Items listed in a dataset
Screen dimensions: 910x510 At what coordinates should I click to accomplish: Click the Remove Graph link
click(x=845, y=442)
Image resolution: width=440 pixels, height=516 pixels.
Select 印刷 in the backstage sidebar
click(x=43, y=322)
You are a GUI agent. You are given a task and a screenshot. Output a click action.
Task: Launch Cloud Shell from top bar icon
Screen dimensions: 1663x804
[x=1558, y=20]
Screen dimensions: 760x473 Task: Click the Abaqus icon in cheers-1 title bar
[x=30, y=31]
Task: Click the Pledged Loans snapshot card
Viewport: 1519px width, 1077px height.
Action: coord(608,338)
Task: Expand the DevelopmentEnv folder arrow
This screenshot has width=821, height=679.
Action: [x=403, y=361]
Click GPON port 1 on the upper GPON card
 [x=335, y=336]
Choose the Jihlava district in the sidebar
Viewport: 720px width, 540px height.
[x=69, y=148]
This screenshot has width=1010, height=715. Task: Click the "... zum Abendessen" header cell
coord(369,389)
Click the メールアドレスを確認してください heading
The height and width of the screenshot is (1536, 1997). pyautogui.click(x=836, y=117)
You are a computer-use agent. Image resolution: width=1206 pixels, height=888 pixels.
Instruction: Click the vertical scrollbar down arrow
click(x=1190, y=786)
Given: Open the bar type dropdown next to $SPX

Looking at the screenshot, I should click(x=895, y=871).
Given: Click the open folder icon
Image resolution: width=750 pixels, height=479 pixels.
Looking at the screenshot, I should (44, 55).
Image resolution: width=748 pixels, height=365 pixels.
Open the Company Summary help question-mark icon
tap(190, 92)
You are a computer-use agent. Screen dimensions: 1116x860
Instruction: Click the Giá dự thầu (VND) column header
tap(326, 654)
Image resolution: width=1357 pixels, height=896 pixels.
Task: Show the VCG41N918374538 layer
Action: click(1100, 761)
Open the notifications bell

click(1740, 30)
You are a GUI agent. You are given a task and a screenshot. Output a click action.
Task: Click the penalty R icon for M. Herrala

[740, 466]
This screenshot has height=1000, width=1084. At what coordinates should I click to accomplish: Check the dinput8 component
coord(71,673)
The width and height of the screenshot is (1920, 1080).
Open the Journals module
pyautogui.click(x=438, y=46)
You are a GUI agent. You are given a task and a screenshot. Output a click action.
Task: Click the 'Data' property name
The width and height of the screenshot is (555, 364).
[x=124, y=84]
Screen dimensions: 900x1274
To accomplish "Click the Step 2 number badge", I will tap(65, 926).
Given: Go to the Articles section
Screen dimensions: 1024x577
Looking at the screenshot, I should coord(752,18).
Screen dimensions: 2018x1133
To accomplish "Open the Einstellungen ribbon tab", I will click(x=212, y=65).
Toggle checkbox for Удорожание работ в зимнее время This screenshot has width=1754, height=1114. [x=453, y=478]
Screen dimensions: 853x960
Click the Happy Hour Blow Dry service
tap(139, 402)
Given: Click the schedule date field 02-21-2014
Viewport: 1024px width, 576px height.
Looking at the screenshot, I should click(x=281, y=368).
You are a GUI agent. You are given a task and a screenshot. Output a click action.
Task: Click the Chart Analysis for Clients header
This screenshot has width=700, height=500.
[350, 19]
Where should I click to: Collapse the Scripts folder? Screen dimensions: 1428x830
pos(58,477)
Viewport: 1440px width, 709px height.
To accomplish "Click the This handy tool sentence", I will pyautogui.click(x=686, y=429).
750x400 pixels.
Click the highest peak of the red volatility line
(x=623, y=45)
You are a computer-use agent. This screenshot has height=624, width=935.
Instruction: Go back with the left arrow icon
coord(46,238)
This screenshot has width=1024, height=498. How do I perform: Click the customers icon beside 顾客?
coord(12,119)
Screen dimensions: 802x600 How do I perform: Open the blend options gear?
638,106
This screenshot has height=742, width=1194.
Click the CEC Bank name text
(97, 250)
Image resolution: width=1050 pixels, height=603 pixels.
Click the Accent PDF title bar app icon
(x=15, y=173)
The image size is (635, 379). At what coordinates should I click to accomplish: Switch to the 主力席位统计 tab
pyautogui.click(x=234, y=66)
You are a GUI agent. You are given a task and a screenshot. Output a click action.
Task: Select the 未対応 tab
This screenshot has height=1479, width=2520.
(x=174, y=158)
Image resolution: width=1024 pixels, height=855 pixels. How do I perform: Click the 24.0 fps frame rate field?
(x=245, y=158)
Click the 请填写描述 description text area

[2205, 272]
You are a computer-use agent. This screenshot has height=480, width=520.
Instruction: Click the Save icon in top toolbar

§ TASK DIRECTIONS: Can you give the data from the line with "Image resolution: width=748" up to and including the line with "[x=124, y=84]" again, switching "Journals" to "Reports" and leaving everything else unchanged?

§ SOLUTION FOR THIS TASK:
Image resolution: width=748 pixels, height=365 pixels.
Open the Company Summary help question-mark icon
tap(190, 92)
You are a computer-use agent. Screen dimensions: 1116x860
Instruction: Click the Giá dự thầu (VND) column header
tap(326, 654)
Image resolution: width=1357 pixels, height=896 pixels.
Task: Show the VCG41N918374538 layer
Action: click(1100, 761)
Open the notifications bell

click(1740, 30)
You are a GUI agent. You are given a task and a screenshot. Output a click action.
Task: Click the penalty R icon for M. Herrala

[740, 466]
This screenshot has height=1000, width=1084. At what coordinates should I click to accomplish: Check the dinput8 component
coord(71,673)
The width and height of the screenshot is (1920, 1080).
Open the Reports module
pyautogui.click(x=438, y=46)
You are a GUI agent. You are given a task and a screenshot. Output a click action.
Task: Click the 'Data' property name
The width and height of the screenshot is (555, 364).
[x=124, y=84]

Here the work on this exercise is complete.